Draghi va in Libia e l’Italia rimette un piede nel paese nord africano. Il presidente del Consiglio ha incontrato a Tripoli Abdul Hamid Dbeibah, il nuovo premier alla guida di un governo di unità nazionale.
Dall’incontro, forse un po’ a sorpresa, è emersa una piena sintonia. Draghi ha indicato la volontà di ricostruire «un’antica amicizia» e di «partire in fretta». Dbeibah ha esposto una linea di «cooperazione strategica» con l’Italia. Il primo ministro vuole «riattivare» l’Accordo di amicizia sottoscritto nel 2008, all’epoca di Muammar Gheddafi.
La Libia, dopo dieci anni di guerra civile, è semidistrutta ed ha bisogno di tutto: infrastrutture civili e industriali, ospedali. La cooperazione può ripartire dall’energia, difesa, sanità, cultura, immigrazione. I paradossi sono tanti: la Libia, pur essendo detentore di enormi risorse di petrolio e di gas, vede scarseggiare perfino l’energia elettrica e la benzina. Tra i primi progetti cantierabili c’è la ricostruzione dell’aeroporto di Tripoli distrutto dalle bombe e l’edificazione della lunghissima autostrada costiera dalla Tunisia all’Egitto, solo in minima parte già avviata dall’Italia.
Il primo problema però è la stabilità politica quindi la sicurezza. Dal 2014 la Libia è stata divisa in due: a ovest la Tripolitania governata da Fayez al Sarraj, ad est la Cirenaica guidata dal generale Khalifa Haftar. Nel 2019 la contesa è degenerata in guerra: Haftar ha attaccato e cercato di conquistare Tripoli. Il governo Conte, sostenitore di Fayez al Sarraj, ha fallito nei tentativi di portare la pacificazione. Nel sanguinoso conflitto sono intervenute militarmente anche la Turchia e la Russia: la prima ha appoggiato Tripoli e la seconda Bengasi. Tuttavia non c’è stato un vincitore sul campo, lo scorso ottobre è scattata una tregua a Ginevra, a febbraio è nato sotto gli auspici dell’Onu il governo di unità nazionale presieduto da Abdul Hamid Dbeibah che a marzo ha ottenuto la fiducia del Parlamento. È un esecutivo di transizione che dovrà portare la nazione alle elezioni politiche fissate per il prossimo dicembre.

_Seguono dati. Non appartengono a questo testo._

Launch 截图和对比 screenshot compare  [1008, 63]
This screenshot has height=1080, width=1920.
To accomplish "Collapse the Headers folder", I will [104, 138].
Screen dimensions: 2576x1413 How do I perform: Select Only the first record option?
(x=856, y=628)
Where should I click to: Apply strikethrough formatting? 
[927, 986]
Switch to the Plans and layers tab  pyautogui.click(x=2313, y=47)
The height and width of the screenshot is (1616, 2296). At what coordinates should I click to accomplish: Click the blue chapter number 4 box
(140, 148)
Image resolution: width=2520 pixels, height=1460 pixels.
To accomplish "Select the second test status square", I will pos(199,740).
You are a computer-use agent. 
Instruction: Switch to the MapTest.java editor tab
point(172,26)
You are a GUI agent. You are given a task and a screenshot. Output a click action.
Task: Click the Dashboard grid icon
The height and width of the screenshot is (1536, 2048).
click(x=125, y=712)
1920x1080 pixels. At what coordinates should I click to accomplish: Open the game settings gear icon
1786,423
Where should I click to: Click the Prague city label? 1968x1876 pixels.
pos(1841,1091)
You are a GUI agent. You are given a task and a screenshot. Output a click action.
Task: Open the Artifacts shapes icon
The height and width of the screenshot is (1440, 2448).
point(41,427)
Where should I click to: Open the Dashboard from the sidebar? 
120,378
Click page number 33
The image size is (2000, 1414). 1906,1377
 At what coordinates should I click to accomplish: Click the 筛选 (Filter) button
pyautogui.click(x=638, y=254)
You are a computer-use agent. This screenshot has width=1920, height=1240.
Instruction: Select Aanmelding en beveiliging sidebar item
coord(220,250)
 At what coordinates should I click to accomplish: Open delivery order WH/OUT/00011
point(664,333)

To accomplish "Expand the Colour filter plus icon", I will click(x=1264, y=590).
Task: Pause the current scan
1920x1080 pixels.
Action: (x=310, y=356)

La Libia, però, è ancora instabile, non è del tutto pacificata. Manca un esercito nazionale, spadroneggiano le varie milizie, imperversano le bande criminali, il terrorismo islamico tenta di rimettere le radici. La Turchia e la Russia cercano di mettere a frutto in termini politici ed economici i rispettivi predomini militari.
Però Draghi va in Libia accompagnato dal ministro degli Esteri Di Maio, si apre uno spazio per l’Italia. Il presidente del Consiglio e Dbeibah più volte hanno sottolineato la necessità di difendere «l’unità» e «la sovranità libica» da ogni interferenza. Libia e Italia sono complementari: la prima è ricca di risorse energetiche, la seconda ha le conoscenze tecnologiche e le aziende in grado di utilizzarle al meglio. L’Italia, unico paese al mondo, non ha mai chiuso la sua ambasciata a Tripoli anche quando cadevano le bombe. L’Eni è una presenza storica.
Draghi intende rinnovare e ampliare le relazioni con la Libia anche per conto dell’Unione europea e in stretto rapporto con la Francia, potenza europea in tradizionale competizione con l’Italia. I rapporti con Joe Biden sono buoni e il nuovo presidente americano non sembra volersi disinteressare del nord Africa.
Tornato a Roma il presidente del Consiglio è tornato a parlare di Libia. La scortese offesa patita dalla Ue e da Ursula von der Leyn lasciata in piedi da Erdogan in Turchia? La risposta del premier italiano è una rasoiata: occorre cooperare anche «con questi dittatori» (un chiaro riferimento al presidente turco) ma nella «differenza di vedute, di comportamenti, di visioni».
Draghi va in Libia: è la prima visita ufficiale all’estero come presidente del Consiglio. L’Italia cerca di rimettere un piede in Libia, ma non sarà facile. Turchia, Russia, Egitto, Emirati Arabi Uniti, Qatar probabilmente non resteranno a guardare.